The university already recruits in Arizona and New Mexico--states with strong traditions of public schooling but a small selection of independent colleges. Johnson said Cal Lutheran plans to increase its efforts in the Southwest.
But while the university steps up its campaign for students outside California, administrators are also rushing to get on top of any future student flight from nearby public institutions.
“We’re an alternative to the state schools,” Johnson said. “Students are blown away by the contrast. They get personal attention and the faculty actually know their names.”
This fall, for the first time, officials from Cal Lutheran and other private schools in the area will meet formally with local community college counselors to explain to them what their students must do to qualify for admission as juniors. The UC and Cal State systems already hold such conferences regularly, said Gil Martinez, a counselor at Oxnard College.
In addition to Johnson’s efforts, Luedtke recently organized a marketing committee to figure out what ideas to put in the flyers Johnson and his staff hand out to prospective students.
The committee has met once and already faced its biggest hurdle, said Carol Keochekian, the committee’s chairwoman and Cal Lutheran’s director of university relations.
“We’re still trying to get a clearer definition of ourselves,” she said. “The university is still pretty young and we’re changing all the time.”
Committee members embarked on two initial projects, Keochekian said. One will try to gauge local and regional perceptions of the university, she said. The other will try to define the university for itself--because, Keochekian reasons, if you don’t know who you are, you can’t sell yourself to others.
Luedtke says he sees the university poised at the beginning of a dynamic, exciting chapter in its life--one in which it will grow somewhat in size and, he hopes, greatly in academic reputation.
Some steps toward that goal are easy to take, he said. On-campus programs for visiting scholars and professionals spread the college’s name around the globe. Adding new computer technology to campus facilities helps to better prepare students for the 21st Century and encourages the image of Cal Lutheran as a progressive institution.
But he ponders the stickier questions, most importantly: Whom should the college strive to admit?
“It is a dilemma,” he said. “How to maintain the institution’s long-standing commitment to the individual, regardless of the Scholastic Aptitude Test, or any other marker, and deal with a larger applicant base?”
Luedtke estimates that the university now admits two of every three applicants. He and other administrators say they like to think of Cal Lutheran as the natural college choice of many Ventura County high school students.

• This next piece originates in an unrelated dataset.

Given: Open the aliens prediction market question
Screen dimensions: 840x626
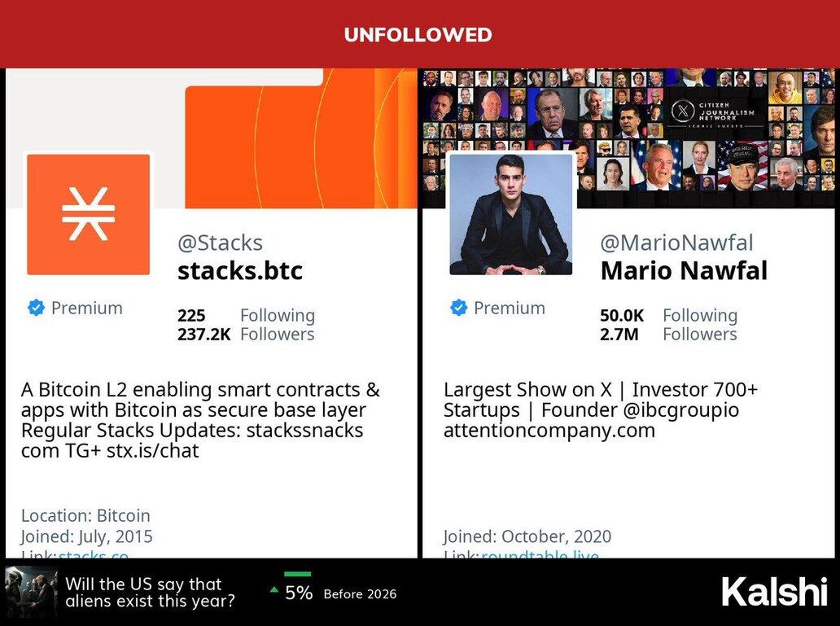Looking at the screenshot, I should click(x=151, y=593).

That is the image some students cherish as well. “I always thought, apply to Cal Lutheran because everybody gets in,” said Jeff Aschbrenner, a senior and the student body president.
“I like (the fact) that there’s all kinds of students here, from some real smart people to others who struggle a little more,” said Heather Weiss, a Cal Lutheran junior.
Yet Luedtke also has grander ambitions for the little campus in the north hills of Thousand Oaks.
“We certainly do want to become the institution of choice for high academic achievers,” he said.